Их много. Мне нравится еще одна его характерная черта. Например, его отказ следовать так называемым априорным постулатам. Он почти никогда не использует метафор. В его стихах очень трудно найти восклицательные знаки. В них гораздо больше вопросительных. И действительно, он больше ставит вопросов, нежели дает ответов, да и ответы у него весьма спорные. В его стихах нет красивых сравнений и всего такого прочего. Для развития стихотворения он пользуется только чистой логикой. Стихотворение строится не на чередовании образов, а на логике.
А еще мне нравится у него отсутствие экзальтации. Его голос очень спокоен, доверителен, он очень сдержан, даже суховат. Я думаю, в нашу истеричную эпоху это очень важно. У Кавафиса поистине классическое чувство меры. Все это мне в нем нравится, и я хотел бы насколько возможно этому следовать, но это очень трудно. Кроме того, современная тенденция в поэзии предполагает использование самых крайних приемов. Он не следовал этим правилам и добился большего, чем все те, кто кричит, протестует и все такое.
Интересно отметить, что только сорок процентов его стихов зарифмованы или метрически ритмизованы в старой манере. Чем это объяснить, я не знаю, я не знаток новогреческого. А шестьдесят процентов написано свободным стихом.
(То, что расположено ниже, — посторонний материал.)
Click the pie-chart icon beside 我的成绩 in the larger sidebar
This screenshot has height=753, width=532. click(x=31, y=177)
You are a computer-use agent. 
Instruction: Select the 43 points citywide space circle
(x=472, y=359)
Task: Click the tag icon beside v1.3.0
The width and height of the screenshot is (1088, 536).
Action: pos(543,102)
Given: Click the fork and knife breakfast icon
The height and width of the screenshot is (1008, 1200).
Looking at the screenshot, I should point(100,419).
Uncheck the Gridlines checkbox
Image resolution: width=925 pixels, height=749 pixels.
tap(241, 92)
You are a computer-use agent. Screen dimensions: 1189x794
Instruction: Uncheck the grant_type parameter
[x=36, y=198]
Но его свободный стих радикально отличается от современного свободного стиха. Я бы сказал, что его свободный стих очень функционален, поскольку строка следует за строкой не из соображений придания ритма, не из представления о гармоничном или дисгармоничном звучании или свободы звучания, а следуя определенной логике развития. Возможно, я ошибочно называю это логикой, но давайте используем это понятие в качестве гипотетической дескрипции. Логика вынуждает его записывать строчку за строчкой, поскольку он пытается упорядочить вещи, которые заведомо не могут быть приведены в порядок. И в этом случае использование свободного стиха — лучшее решение.
Давайте вернемся к вашему стихотворению «Остановка в пустыне», где вы писали:
К чему близки мы? Что там, впереди?
Не ждет ли нас теперь другая эра?
И если так, то в чем наш общий долг?
И что должны мы принести ей в жертву?
Это был 1966 год. Изменилось ли ваше представление с той поры?
Нет. Я продолжаю считать, что эта эра наступает и становится к нам все ближе. Обычно я говорю, что это постхристианская эра. Но не надо думать, что мы должны приносить какие-либо жертвы по случаю ее наступления.